Mental health is the ability to embrace life to the fullest. Urban health might be similar. Architecture has always been a conservative cultural expression. It depends on governmental support, financial institutions, building codes and clients. While twentieth century modern art expanded the subjects deemed appropriate for art, modern architecture remained loyal to an almost unchanging mission, stated by Vitruvius two millennia ago. It embraced the task of “firmitas, utilitas, venustas”.

While stability, unity and beauty are positive aims, buildings must also embrace broader goals. Is it not our task as architects to facilitate a reclaiming of those split off and to help people, places and functions burdened by dissociation due to trauma or repression? Shouldn’t our city be home to the most diverse and magnificent expression of human knowing and living?

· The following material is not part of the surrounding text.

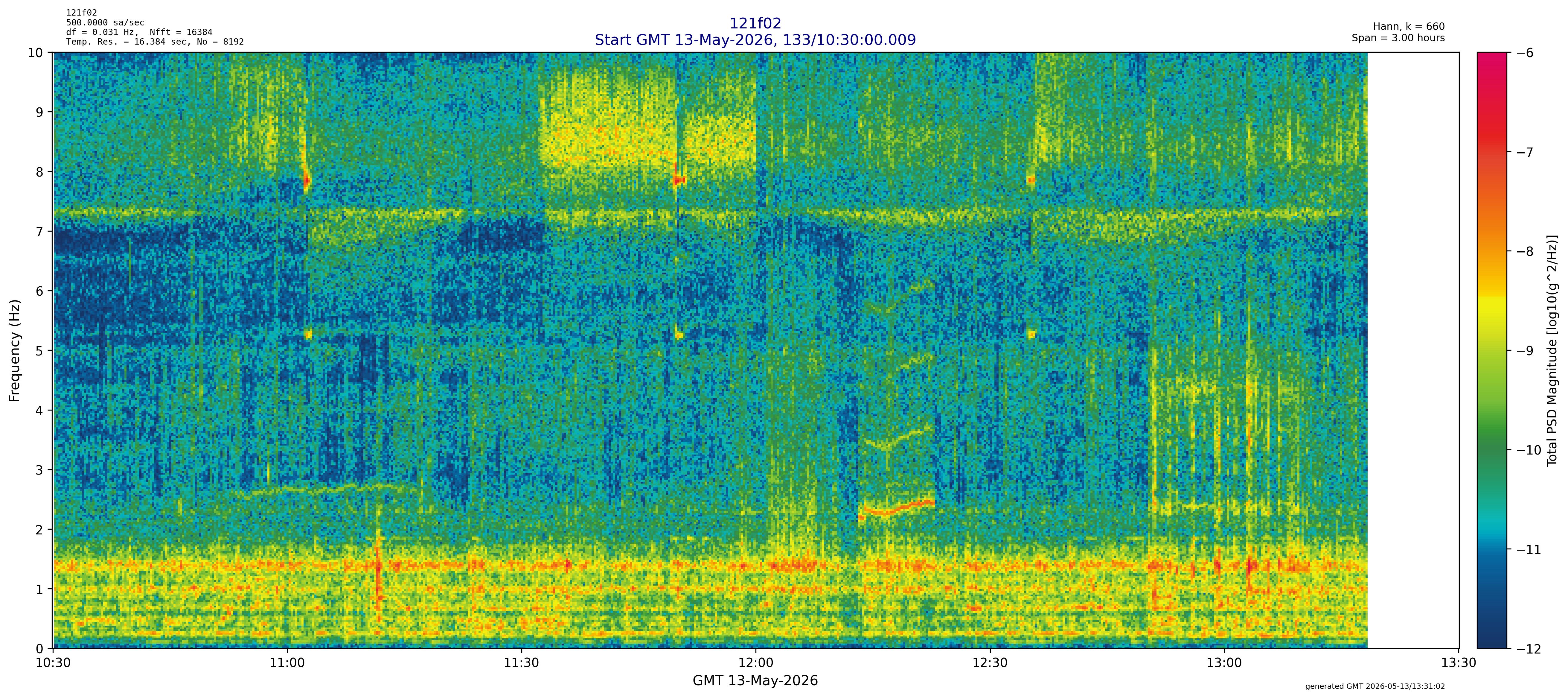Select the 12:00 time axis tick label
Image resolution: width=1568 pixels, height=699 pixels.
point(756,662)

 In Venice Koolhaas catalogued the forms and typologies of the last one hundred years of modern architecture. While this inventory is impressive, exposing what modernism has built, it leaves it to us, viewers and architects, to find what was has been avoided in this century of building.  It is to the intersubjective nature of architectural thinking that we need to turn in order to find those aspects that we repressed and neglected. Although Koolhaas has managed to EXCITE us over the last half century, it is through the reality of the architectural site, emotional INSIGHT and the radical will to INCITE that architecture can become a transformational agent creating new kinds of spaces for the full range of human living.